A MARINE ON DUTY HAS NO FRIENDS.

Poor Duty.

Duty is as much a part of Marine Corps life as guns and disappointment. Whether you’re single, married, ranking high or low, you can’t avoid it. If you’re young and dumb you’ll be the A-Duty, if you’re an NCO you’ll be the Duty NCO, if you’re a Staff NCO you’ll be the battalion Staff Duty, if you’re an officer you’ll be the Officer of the Day. The Faceless God is the only one who can decide who stands and who rests for duty.
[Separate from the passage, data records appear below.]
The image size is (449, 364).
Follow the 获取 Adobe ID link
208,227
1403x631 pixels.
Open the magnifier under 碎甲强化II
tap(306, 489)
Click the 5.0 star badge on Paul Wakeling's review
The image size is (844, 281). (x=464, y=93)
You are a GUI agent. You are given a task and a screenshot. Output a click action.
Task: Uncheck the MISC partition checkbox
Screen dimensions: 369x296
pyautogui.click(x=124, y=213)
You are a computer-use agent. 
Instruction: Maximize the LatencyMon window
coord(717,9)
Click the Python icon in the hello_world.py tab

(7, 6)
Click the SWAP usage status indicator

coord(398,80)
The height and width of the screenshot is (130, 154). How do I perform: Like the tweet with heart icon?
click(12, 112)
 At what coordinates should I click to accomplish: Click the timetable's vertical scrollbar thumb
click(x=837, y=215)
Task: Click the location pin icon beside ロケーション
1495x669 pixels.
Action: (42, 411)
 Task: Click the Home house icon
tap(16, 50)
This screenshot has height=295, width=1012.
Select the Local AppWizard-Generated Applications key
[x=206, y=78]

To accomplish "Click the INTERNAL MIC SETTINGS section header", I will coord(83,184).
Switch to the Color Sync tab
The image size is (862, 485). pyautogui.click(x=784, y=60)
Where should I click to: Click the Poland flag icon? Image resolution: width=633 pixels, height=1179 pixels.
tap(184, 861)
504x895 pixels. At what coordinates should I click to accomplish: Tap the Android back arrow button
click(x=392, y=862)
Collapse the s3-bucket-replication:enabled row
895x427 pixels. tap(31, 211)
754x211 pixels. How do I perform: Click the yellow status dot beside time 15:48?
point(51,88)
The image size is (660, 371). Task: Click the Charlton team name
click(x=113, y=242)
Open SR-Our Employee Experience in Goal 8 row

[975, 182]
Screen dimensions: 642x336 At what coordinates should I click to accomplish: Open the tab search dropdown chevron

No but really, the duty has plenty of friends, and he keeps them by not being a total blue falcon to his fellow Marines while on duty. A good duty (and everyone’s friend) is a guy that keeps order and security in the barracks without messing up a Marine’s career over breaking some small rule he didn’t even know existed. No one likes a snitch, and most problems can be solved with words over paperwork.

Duty is actually important, because someone needs to be sober in the barracks while everyone else is not. A pack of 150 Marines without any supervision is a dangerous thing, and I’m sure duty was invented for that exact reason.

So the next time your buddy is on duty, buy him a Monster and see how he’s holding up throughout the day. Even the duty needs a friend.

On a side note, I’m really sorry to have cancelled yesterday’s book signing in San Angelo. It was a pure shitshow at DFW on Sunday and I spent about 20 hours traveling between Chicago and Texas, only to end up back in LA at the end of it. The short story is that the flight to San Angelo got cancelled due to some horrendous weather and a middle finger from American Airlines. The next flight wasn’t until Monday night, after the book signing. Without a ton of options I had to cut my losses and head back to LA (I couldn’t afford to just stay in Texas indefinitely). My publisher and the store are currently trying to figure out options for rescheduling, and I’m really sorry for any inconvenience all of this might have caused!

On another note, thank you to everyone who came out to see me in Chicago on Saturday! As well, thank you to Kim Barker and the great people at the Chicago Tribune Lit Fest for setting it all up. I was pleasantly surprised by how amazing Chicago was, especially with all the horror stories in the headlines lately. I’d definitely go back.

THIS SATURDAY you can find me at the Barnes & Noble in Oceanside! I’ll be there starting at 2pm I believe, I hope to see a ton of high and tights and digital camouflaged backpacks.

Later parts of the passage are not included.